### What the task requires
Count the lines in the entries that contain the string "about", treating uppercase and lowercase as different, and reply with only that number.

═══ Provided information

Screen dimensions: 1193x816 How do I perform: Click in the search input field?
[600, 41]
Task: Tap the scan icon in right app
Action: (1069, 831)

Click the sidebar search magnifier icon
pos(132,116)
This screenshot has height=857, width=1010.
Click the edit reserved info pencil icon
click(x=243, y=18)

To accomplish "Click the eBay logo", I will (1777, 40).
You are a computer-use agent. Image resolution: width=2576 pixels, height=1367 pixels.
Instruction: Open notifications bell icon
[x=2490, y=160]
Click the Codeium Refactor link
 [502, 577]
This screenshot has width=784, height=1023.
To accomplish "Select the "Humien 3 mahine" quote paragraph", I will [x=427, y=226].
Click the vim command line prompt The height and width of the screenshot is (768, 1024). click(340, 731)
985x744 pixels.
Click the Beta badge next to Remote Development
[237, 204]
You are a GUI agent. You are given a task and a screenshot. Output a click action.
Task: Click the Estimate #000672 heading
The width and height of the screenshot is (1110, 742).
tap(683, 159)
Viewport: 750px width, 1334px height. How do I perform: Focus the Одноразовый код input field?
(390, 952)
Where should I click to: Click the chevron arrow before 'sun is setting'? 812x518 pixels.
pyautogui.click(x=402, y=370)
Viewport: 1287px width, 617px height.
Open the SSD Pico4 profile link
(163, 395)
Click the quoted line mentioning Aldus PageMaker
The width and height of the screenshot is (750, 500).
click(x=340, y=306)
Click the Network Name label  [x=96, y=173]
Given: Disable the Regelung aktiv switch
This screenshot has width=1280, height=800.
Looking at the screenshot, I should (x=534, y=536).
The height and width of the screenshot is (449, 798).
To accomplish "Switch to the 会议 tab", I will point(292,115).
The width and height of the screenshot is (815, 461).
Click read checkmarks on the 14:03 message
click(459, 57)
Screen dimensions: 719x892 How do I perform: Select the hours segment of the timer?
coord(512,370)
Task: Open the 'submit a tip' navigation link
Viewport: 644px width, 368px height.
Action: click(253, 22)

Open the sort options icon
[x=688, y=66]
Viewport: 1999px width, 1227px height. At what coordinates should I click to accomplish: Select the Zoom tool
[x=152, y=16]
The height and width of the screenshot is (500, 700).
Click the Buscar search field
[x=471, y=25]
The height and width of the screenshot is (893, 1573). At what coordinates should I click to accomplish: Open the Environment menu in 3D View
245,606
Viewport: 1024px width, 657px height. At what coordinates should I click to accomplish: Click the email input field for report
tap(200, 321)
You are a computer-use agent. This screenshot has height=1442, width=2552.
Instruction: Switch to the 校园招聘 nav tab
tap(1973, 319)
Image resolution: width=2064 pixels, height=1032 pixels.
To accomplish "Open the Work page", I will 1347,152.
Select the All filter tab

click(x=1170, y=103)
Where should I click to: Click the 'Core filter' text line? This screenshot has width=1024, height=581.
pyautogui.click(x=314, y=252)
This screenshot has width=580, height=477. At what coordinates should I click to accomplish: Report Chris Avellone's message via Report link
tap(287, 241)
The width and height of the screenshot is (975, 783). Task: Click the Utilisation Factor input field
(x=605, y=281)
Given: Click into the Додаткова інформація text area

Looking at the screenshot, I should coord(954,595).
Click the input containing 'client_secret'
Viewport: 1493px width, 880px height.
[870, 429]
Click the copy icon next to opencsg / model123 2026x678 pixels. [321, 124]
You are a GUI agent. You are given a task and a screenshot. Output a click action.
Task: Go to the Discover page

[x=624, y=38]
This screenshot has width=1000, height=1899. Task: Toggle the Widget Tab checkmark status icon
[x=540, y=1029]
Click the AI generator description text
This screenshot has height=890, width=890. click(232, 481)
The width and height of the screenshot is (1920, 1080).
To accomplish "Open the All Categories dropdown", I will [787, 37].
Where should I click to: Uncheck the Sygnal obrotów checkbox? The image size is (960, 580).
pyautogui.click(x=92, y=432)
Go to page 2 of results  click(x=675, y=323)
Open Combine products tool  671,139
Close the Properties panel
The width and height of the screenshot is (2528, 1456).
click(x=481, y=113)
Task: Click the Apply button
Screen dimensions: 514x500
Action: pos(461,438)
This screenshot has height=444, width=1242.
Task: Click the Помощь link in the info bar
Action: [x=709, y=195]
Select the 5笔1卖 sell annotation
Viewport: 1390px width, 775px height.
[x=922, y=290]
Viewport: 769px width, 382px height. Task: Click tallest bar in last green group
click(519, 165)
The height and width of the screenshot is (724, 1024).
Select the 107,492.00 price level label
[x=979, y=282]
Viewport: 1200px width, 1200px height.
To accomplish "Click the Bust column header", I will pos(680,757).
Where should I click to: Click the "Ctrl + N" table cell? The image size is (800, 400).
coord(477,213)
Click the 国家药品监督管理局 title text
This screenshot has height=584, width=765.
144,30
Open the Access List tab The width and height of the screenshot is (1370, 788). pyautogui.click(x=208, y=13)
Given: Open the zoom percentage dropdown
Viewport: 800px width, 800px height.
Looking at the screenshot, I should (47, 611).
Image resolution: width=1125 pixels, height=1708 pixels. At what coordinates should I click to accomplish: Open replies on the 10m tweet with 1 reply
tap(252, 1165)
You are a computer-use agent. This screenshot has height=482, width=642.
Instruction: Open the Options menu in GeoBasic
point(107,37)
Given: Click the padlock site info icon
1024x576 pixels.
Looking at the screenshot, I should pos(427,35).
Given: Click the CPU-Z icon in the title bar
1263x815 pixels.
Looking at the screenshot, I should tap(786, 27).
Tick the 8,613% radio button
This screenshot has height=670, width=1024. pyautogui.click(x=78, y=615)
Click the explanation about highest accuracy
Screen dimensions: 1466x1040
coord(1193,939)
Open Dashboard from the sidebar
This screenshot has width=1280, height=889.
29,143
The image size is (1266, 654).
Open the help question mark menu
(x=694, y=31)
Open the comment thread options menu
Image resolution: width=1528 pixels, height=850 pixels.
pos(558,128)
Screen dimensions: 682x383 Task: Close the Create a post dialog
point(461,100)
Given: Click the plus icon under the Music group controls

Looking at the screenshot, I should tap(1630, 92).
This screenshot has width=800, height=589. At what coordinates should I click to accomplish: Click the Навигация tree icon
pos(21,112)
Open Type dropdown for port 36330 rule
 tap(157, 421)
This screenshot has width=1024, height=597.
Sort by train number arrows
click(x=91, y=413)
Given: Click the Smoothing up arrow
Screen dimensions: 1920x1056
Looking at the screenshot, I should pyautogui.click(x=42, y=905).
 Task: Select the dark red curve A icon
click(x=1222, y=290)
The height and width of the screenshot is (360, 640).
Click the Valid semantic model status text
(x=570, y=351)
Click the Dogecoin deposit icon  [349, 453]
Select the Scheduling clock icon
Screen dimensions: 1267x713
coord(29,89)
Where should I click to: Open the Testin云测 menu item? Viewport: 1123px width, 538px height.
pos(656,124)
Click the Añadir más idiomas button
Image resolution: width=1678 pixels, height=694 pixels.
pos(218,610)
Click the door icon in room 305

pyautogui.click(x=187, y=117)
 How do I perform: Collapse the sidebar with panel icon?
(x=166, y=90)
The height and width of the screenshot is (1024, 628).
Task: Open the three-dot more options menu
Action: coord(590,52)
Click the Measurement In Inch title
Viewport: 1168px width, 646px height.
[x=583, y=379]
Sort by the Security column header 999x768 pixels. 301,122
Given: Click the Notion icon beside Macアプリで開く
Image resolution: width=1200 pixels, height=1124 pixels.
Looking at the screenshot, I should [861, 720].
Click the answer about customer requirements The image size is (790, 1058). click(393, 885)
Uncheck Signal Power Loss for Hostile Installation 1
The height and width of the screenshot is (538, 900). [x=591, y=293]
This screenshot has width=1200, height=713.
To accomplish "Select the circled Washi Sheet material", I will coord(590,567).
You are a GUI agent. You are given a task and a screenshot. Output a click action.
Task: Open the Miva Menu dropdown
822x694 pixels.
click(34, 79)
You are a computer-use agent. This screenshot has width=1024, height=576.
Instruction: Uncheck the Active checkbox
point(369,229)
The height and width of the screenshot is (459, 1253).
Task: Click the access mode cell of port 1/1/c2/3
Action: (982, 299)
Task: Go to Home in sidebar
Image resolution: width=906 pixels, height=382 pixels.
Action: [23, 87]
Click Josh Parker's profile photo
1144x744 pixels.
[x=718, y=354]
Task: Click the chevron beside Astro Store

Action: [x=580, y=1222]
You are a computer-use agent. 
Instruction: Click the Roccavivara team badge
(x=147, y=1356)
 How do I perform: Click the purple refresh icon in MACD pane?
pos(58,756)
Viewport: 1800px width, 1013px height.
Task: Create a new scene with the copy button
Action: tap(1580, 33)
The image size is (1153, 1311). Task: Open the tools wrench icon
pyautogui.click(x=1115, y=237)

══════

### Exercise solution
2